Mythical figure with floral tattoos plays a golden harp. Surrounded by vibrant foliage, wearing a feathered headpiece. Dreamlike and serene.
I Sette Giorni di Orfeo - The Seven Days of Orpheus, Agostino Arrivabene, 1996

Sometime around ten years ago I attended a day with Robert Romanyshyn in London, which if memory serves me was organised by the Sesame Institute, “a Dramatherapy approach using embodied imagination, archetypal symbol, movement, story, creative play.” Romanyshyn is a Jungian Analyst, Emeritus Professor at Pacifica Graduate Institute, and as a scholar of Depth Psychology he has authored a number of books. This comes across in his conversations and presentations that can be found online, but in person I found him to be a particularly soulful, embodied, and attentive person.


With the latter quality I am thinking of a particular kind of attention to archetypal themes, the “hand of God in the everyday,” to words and language, and to the ways in which the body communicates and expresses the inner life of soul. Describing himself as a phenomenologist, Romanyshyn is primarily interested in subjective experience, and as such is very much in the world, capable of bringing the richness of myth into the room.

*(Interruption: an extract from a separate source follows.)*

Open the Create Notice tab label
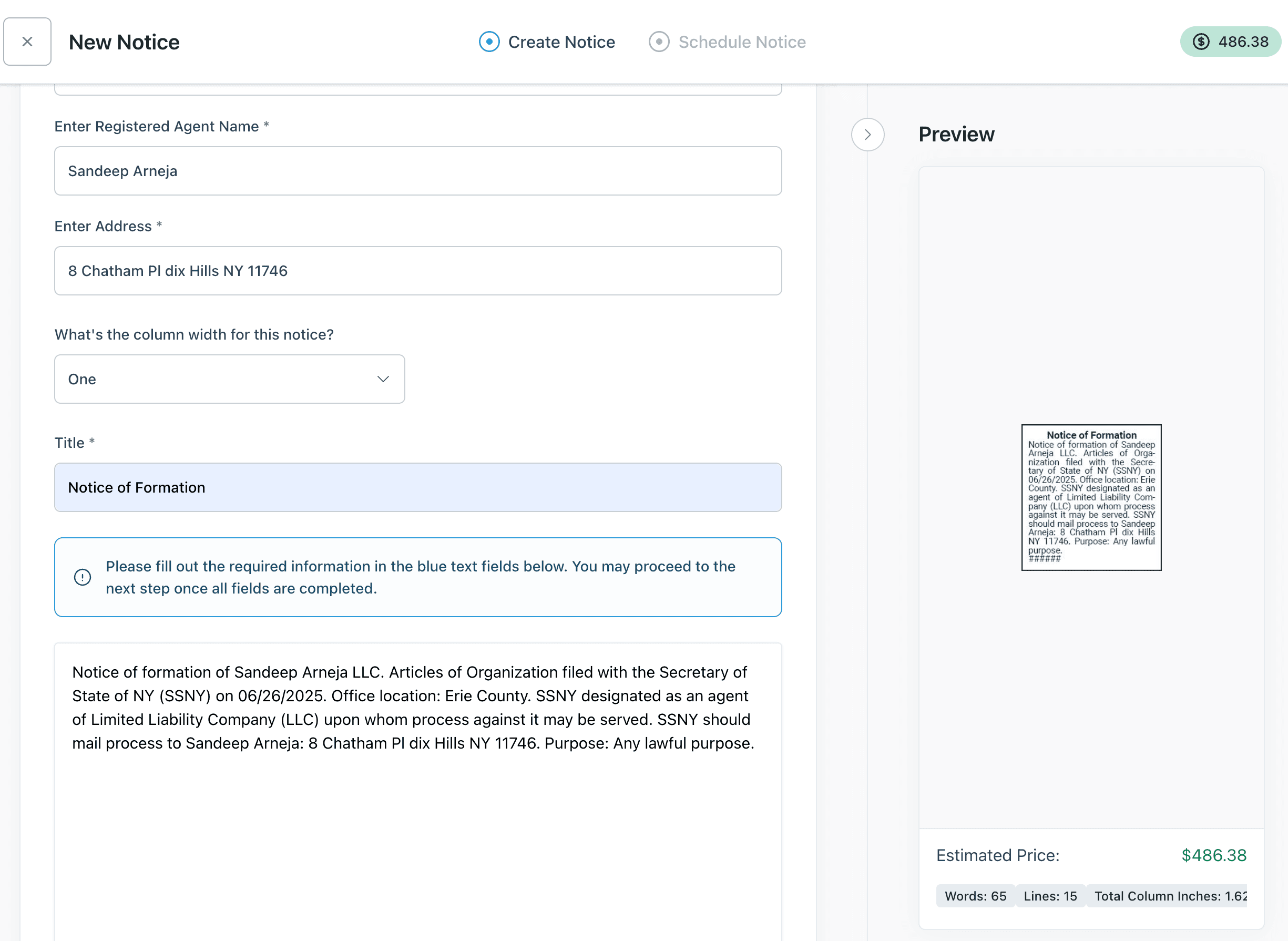 coord(561,42)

A Moment in Myth: Orpheus and the thunderclap


During our group workshop in London there was a reenactment of the myth of Orpheus and Eurydice. My memory of exactly how this was structured and performed within the group is hazy now, but there was one incredibly powerful moment which will always stay with me. A key element in this story is about not looking back. This is the command that Orpheus receives from Hades when attempting to lead the soul of his deceased wife Eurydice back to the land of the living from the Underworld. As this was being enacted by those present, the words “Don’t... look... back” were pronounced emphatically by one of the facilitators leading (it could have been Robert himself), to which the astonishing response was a huge clap of thunder.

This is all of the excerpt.